Everybody likes a comeback story, especially if that story involves someone that has been brought down from a place of esteemed height at one point. What people also like is a story of positive transformation. That brings us to the Miami Heat’s two biggest offseason acquisitions, Greg Oden and Michael Beasley.

Oden and Beasley have had two very different career paths, but both feature the same disappointment from previous teams and fans.

Former draft status notwithstanding, the equally troubled duo have hopes of resurrecting their careers and making a team that has all the ingredients to succeed with or without them. Oden hasn’t seen an NBA court since December 5, 2009, due to a seemingly infinite number of knee surgeries. On the other hand, Beasley has been healthy enough to play but has squandered his opportunities and forced himself out of town on three separate teams. He has been mired in off-the-court troubles and uninspired play. Now the team that originally drafted him has brought him back for part two.

Oden’s story is that of a nice, young (older looking) man trying to find his way back through a minefield of knee injuries. Beasley comes off (maybe unintentionally so) as the bad boy who may not even really like basketball but plays because people say he can.

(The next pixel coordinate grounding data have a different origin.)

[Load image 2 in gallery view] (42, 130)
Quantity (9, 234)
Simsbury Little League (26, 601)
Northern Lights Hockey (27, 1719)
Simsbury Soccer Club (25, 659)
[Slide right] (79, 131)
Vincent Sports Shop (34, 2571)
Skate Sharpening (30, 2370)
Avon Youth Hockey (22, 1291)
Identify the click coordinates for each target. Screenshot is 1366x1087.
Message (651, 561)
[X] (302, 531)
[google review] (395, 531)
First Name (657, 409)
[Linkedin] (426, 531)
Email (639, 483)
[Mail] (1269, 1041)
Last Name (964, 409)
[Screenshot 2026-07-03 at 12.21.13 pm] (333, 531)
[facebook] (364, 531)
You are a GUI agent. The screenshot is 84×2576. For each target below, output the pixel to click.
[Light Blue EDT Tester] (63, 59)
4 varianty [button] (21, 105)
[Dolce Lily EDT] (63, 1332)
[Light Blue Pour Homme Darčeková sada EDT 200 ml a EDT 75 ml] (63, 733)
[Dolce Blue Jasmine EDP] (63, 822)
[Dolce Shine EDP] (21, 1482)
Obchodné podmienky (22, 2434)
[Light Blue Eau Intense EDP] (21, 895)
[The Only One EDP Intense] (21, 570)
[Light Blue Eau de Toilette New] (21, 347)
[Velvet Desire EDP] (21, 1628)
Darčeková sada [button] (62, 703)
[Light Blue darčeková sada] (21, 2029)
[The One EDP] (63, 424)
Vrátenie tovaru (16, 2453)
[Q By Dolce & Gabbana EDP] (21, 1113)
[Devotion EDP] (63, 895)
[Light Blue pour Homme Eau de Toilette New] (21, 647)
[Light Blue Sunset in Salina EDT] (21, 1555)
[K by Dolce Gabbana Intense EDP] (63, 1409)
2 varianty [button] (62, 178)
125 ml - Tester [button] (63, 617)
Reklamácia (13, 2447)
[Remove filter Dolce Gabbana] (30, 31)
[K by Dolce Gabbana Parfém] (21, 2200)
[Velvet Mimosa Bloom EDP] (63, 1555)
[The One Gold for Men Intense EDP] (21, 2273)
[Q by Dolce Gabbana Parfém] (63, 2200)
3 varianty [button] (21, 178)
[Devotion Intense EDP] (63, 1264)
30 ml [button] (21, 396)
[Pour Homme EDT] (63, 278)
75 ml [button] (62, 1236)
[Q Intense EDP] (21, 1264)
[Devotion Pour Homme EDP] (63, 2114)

You don’t have to blindly buy into either way of thinking. But after speaking to both of them and some of their teammates at the Heat’s media day, it shed some light on both players.

“I got a lot to prove to myself. It’s been a long road for me. I’ve been rehabbing for three years” said Oden when asked about his role and if he felt he needed to live up to expectations.

“When I am finally in that first game — even if I play five minutes — just to be able to end the game and be healthy that’s going to be a big step for me.” Sincerity and humility, with only the slightest chaser of confidence, stirs in his voice with that statement.

You can tell his heart is heavy after his knee has failed him one time too many. He just wants to play and become more than just a nice guy who has had some bad breaks.

Beasley was asked a similar question and shrugged his previous mistakes off as part of life. When asked if he had any regrets, Beasley simply said, “No” with both sincerity, confidence and an edge of defiance. While it might be easy to scratch one’s head at his seemingly cavalier attitude towards previous transgressions, further comments show Beasley might be growing.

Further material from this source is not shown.